Di samping itu, Islam mewajibkan negara untuk menerapkan sistem pendidikan Islam, pendidikan formal dalam Islam secara garis besar pertama, kurikulum pendidikan, & metodologi pendidikan berdasarkan akidah Islam, kedua strategi membentuk pola pikir & pola jiwa Islam, ketiga tujuan pendidikan adalah membentuk kepribadian Islam & membekali dengan ilmu masalah kehidupan.
Pendidikan Islam yang dimulai sejak dari keluarga berlanjut ke jenjang pendidikan formal yang disiapkan negara sistem pemerintahan Islam, akan mencetak generasi takwa, berakhlak mulia, terjauh dari maksiat dan tindak kekerasan sejak awal.
Kehidupan suami istri adalah kehidupan persahabatan. Seorang istri adalah sahabat sejati suami dalam segala hal. Persahabatan mereka adalah persahabatan yang dapat memberikan kedamaian dan ketenteraman satu sama lain.
Syariat Islam menjelaskan hak istri atas suami dan hak suami atas istrinya. Allah Taala telah mewasiatkan pergaulan yang baik di antara suami dan istri dalam firman-Nya, “Dan bergaullah dengan mereka secara patut (makruf).” (QS An-Nisa’ [4]: 19).

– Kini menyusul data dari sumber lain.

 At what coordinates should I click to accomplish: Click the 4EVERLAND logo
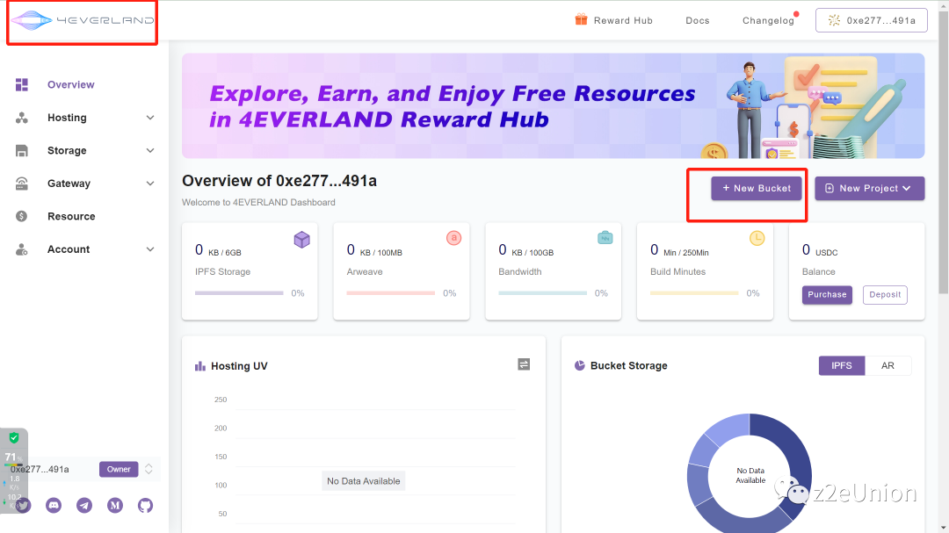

Demikianlah Islam memberikan aturan agar dalam pernikahannya para suami bersahabat secara baik dengan istri-istri mereka. Jika pun ada persoalan rumah tangga yang tidak bisa diselesaikan oleh suami istri, Islam memberikan pintu darurat untuk keluar dari permasalahan melalui syariat perceraian, setelah segala upaya ditempuh, tetapi tidak menemukan kesepakatan. Dengan alasan apa pun Islam tidak membenarkan terjadinya KDRT.
Selain aturan-aturan di atas mewajibkan untuk menjamin terpenuhinya kebutuhan hidup masyarakat sesuai dengan mekanisme yang sudah ditetapkan syariat.
Ketika sistem Islam memenuhi seluruh kebutuhan masyarakat, institusi keluarga tidak akan kesulitan secara ekonomi. Apabila mereka miskin, Khalifah yang akan menjamin kebutuhannya melalui pos zakat. Jika mereka tidak ada pekerjaan, khalifah pula yang akan memberikan modal atau menyediakan pekerjaan. Sedangkan untuk sekolah, layanan kesehatan, dan lainnya akan disediakan khalifah secara berkualitas, terjangkau, bahkan gratis. Sistem Islam akan memberikan pelayanan terbaik sesuai dengan perintah Rasulullah saw. melalui sabdanya, “Sesungguhnya Allah telah mewajibkan berbuat baik kepada segala sesuatu.” (HR Imam Muslim).
Demikianlah, penerapan syariat Islam secara menyeluruh dalam bingkai negara Islam akan menjaga dan mewujudkan keluarga sebagai surga karena keluarga akan menjadi tempat paling nyaman dan aman bagi semua anggota keluarga. Sistem Islam menetapkan kebijakan pendidikan yang bisa melahirkan manusia-manusia yang tidak hanya kukuh keimanan dan ketakwaannya, tapi juga kuat kepribadiannya dan paham pelaksanaan syariat Islam. Sistem Islam menjamin kesejahteraan dan keamanan dalam keluarga dan lingkungan sosial sehingga tidak mudah memicu segala hal yang mengarah pada tindak kekerasan.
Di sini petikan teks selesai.